[[ MATERIAL FOR THE TASK, beginning ]]
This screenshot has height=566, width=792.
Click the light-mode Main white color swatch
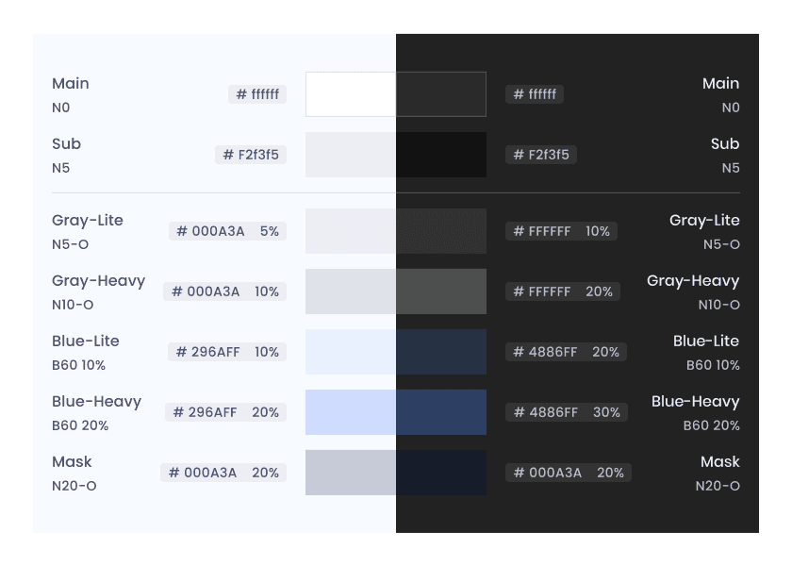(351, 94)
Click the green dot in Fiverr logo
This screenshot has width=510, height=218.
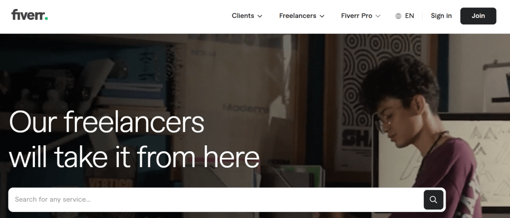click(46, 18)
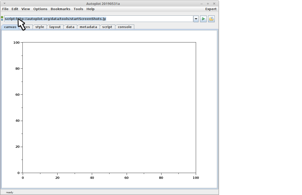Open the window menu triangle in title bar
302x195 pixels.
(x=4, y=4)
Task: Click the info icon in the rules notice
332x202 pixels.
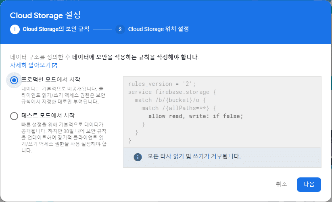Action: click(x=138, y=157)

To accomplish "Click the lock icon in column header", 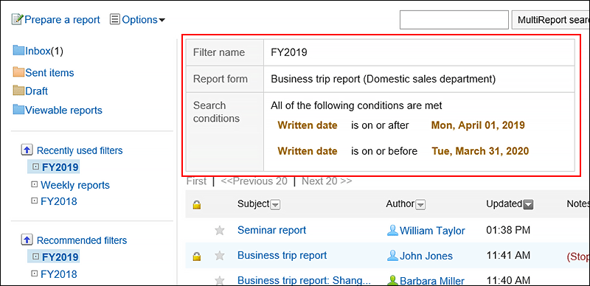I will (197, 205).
[[ MATERIAL FOR THE TASK, end ]]
[[ MATERIAL FOR THE TASK, beginning ]]
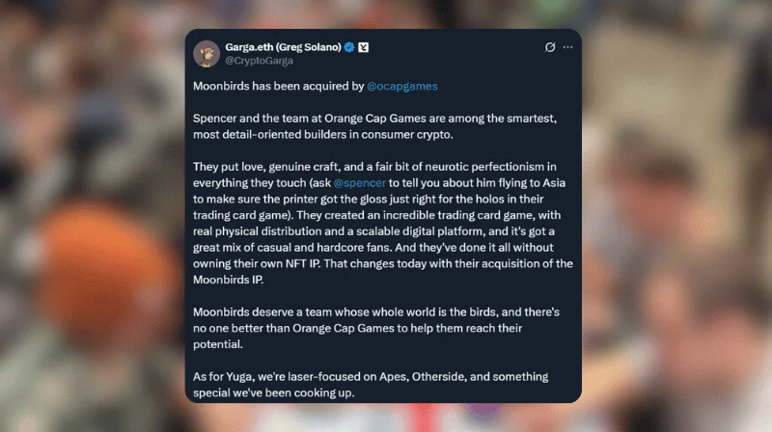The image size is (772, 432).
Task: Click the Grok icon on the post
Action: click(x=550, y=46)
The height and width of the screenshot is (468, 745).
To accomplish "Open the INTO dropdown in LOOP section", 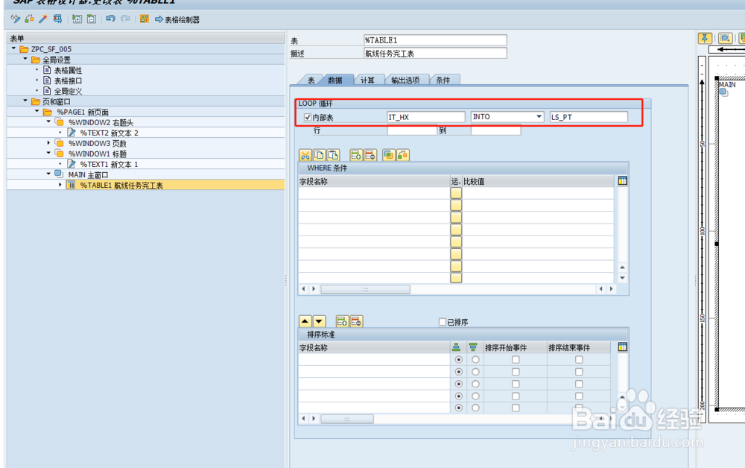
[[ MATERIAL FOR THE TASK, end ]]
[[ MATERIAL FOR THE TASK, beginning ]]
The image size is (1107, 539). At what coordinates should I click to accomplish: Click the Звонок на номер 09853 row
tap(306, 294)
[[ MATERIAL FOR THE TASK, end ]]
*EXERCISE REQUIREMENTS*
Would you print exactly the lines in the listing above, from the line bearing "This screenshot has height=566, width=792." through the line bearing "Task: Click the info icon in the rules notice", leaving out all pictures?

*OUTPUT BELOW*
This screenshot has height=566, width=792.
Click the light-mode Main white color swatch
(351, 94)
Click the green dot in Fiverr logo
This screenshot has width=510, height=218.
click(46, 18)
Open the window menu triangle in title bar
302x195 pixels.
(x=4, y=4)
Task: Click the info icon in the rules notice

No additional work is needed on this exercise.